Potentiation of hyperthermia-induced haemolysis of human erythrocytes by photodynamic treatment. Evidence for the involvement of the anion transporter in this synergistic interaction.

Heat treatment of human erythrocytes led to increased passive cation permeability, followed by haemolysis. K+ leakage was linear up to a loss of about 80% in the temperature range 46-54 degrees C. Kinetic analysis of the results revealed an activation energy of 246 kJ/mol, implicating a transition in the membrane as critical step. Pretreatment of erythrocytes with 4,4'-di-isothiocyano-2,2'-stilbenedisulphonate, chymotrypsin or chlorpromazine caused a potentiation of subsequent heat-induced K+ leakage.
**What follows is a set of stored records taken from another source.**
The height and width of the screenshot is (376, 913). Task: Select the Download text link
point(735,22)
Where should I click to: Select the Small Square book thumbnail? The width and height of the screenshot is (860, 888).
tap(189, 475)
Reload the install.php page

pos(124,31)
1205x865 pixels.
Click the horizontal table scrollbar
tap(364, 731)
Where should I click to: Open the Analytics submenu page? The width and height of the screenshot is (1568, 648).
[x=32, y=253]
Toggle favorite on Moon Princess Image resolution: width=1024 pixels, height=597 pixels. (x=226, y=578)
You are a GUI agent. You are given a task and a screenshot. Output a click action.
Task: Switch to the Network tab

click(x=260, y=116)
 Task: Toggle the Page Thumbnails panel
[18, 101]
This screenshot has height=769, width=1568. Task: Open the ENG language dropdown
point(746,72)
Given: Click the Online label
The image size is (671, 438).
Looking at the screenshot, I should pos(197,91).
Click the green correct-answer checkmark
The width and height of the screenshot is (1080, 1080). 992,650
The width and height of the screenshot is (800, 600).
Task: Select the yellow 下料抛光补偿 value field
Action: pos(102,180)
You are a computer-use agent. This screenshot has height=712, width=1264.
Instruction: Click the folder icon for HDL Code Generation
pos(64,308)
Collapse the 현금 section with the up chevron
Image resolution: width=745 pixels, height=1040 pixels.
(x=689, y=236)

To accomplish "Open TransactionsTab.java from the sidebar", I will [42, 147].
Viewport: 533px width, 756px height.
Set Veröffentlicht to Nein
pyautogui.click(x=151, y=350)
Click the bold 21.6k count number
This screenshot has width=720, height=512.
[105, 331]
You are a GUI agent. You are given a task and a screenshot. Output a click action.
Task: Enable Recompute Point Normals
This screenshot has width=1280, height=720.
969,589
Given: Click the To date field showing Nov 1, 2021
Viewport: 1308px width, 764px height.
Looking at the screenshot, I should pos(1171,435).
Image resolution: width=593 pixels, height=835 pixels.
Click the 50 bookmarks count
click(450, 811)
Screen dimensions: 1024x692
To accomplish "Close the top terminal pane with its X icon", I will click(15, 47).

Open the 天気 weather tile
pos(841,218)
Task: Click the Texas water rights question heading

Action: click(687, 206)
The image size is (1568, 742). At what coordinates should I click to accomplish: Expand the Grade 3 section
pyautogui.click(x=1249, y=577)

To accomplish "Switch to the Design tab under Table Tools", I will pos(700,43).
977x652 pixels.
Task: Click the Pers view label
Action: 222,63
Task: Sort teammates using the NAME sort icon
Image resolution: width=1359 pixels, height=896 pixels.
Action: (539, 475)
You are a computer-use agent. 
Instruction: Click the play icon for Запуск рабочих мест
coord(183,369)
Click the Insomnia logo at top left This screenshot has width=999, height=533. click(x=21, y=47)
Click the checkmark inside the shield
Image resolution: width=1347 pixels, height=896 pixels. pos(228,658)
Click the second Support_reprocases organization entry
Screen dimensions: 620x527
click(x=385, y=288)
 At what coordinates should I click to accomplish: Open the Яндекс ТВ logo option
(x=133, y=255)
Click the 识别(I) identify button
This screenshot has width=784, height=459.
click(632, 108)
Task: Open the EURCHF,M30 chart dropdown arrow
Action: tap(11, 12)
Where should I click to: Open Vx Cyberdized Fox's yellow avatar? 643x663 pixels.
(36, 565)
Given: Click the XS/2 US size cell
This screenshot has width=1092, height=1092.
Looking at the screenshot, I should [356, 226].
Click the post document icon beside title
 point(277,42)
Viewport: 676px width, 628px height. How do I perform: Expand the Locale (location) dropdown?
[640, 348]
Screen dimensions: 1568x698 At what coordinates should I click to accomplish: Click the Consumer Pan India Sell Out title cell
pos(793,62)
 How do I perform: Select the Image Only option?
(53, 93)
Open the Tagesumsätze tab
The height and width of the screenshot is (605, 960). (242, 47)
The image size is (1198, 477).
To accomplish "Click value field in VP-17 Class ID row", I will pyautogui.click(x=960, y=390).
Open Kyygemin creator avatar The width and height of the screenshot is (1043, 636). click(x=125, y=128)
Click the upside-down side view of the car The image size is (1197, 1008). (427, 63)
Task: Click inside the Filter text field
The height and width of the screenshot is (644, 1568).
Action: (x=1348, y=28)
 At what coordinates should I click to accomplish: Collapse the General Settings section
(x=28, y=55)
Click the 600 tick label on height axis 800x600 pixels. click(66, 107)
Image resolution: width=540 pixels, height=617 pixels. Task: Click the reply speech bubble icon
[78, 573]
Photodynamic treatment of erythrocytes with Photofrin II, eosin isothiocyanate or a porphyrin-Cu2+ complex as sensitizer also induced an increase in passive cation permeability, ultimately resulting in colloid osmotic haemolysis. The combination of photodynamic treatment immediately followed by hyperthermia had a synergistic effect on K+ leakage. Analysis of the results by the Arrhenius equation revealed that both the activation energy and the frequency factor of heat-induced K+ leakage were decreased significantly by preceding photodynamic treatment, suggesting that hyperthermia and photodynamic treatment have a common target for the induction of K+ leakage. Several lines of reasoning indicate that this common target is band 3. A model is thus proposed for the observed potentiation of hyperthermically induced K+ leakage by photodynamic treatment, in which photo-oxidation of band 3 results in increased sensitivity to subsequent thermal denaturation. These phenomena may be of more general significance, as photodynamic treatment and hyperthermia interacted synergistically with respect to K+ leakage with L929 fibroblasts also.